The Boeing Company (BA - Free Report) recently secured a $36.8-million contract for providing 82 end item equipment for supporting F/A-18 aircraft’s Return-to-Readiness Initiative. The contract was awarded by the Naval Air Warfare Center Aircraft Division, Lakehurst, NJ.
Work related to this deal will be performed in St. Louis, MI, and is expected to get completed by March 2021.
A Brief Note on F/A-18 Aircraft
Boeing’s F/A-18 Block III Super Hornet is a twin-engine, supersonic, all weather multirole fighter jet, capable of performing day/night striking with precision-guided weapons, fighter escort, suppression of enemy air defenses, maritime strike, reconnaissance and forward air control and tanker missions.
Owing to widespread geopolitical tensions across the globe, Boeing has been witnessing strong demand for its fighter aircraft and major aerospace programs, including the F-18 program. Evidently, the company's backlog for its defense business stood at $57 billion toward the end of 2018, witnessing a year-over-year increase of 30%. Significant orders acquired by the company for its F/A-18 program contributed to this backlog growth. Inevitably, Boeing's F/A-18 program is anticipated to witness considerable growth in 2019 as well, through contract wins like the latest one. Such deals in turn will drive the company's top line.
Interestingly, the proposed fiscal 2020 defense budget that includes a spending plan of $57.7 billion on aircraft reflects a massive increase of 166% from the approved spending for fiscal 2019. If approved, this increased spending provision should usher in more contracts for Boeing’s F/A-18 aircraft program, going ahead.

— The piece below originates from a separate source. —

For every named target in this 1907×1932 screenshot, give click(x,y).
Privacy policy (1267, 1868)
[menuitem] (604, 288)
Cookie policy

Shares of Boeing have rallied 23.8% in the past 12 months against the industry’s decline of 1.4%.
Zacks Rank & Key Picks
Boeing currently carries Zacks Rank #3 (Hold). A few better-ranked stocks in the same sector are Spirit Aerosystems Holdings (SPR - Free Report) , AeroVironment, Inc. (AVAV - Free Report) and Heico Corporation (HEI - Free Report) .
While Spirit Aerosystems sports a Zacks Rank #1 (Strong Buy), Heico and AeroVironment carry a Zacks Rank #2 (Buy). You can see the complete list of today’s Zacks #1 Rank stocks here.
Spirit Aerosystems’ long-term growth estimates currently stand at 7.8%. The Zacks Consensus Estimate for 2019 earnings has risen 3.7% to $7.56 in the past 90 days.
Heico Corporation came up with average positive earnings surprise of 4.8% in the last four quarters. The Zacks Consensus Estimate for 2019 earnings has increased 2.9% to $2.14 in the past 90 days.
AeroVironment’ long-term growth estimates currently stand at 25%. The Zacks Consensus Estimate for 2019 earnings has risen 16.67% to $1.75 in the past 90 days.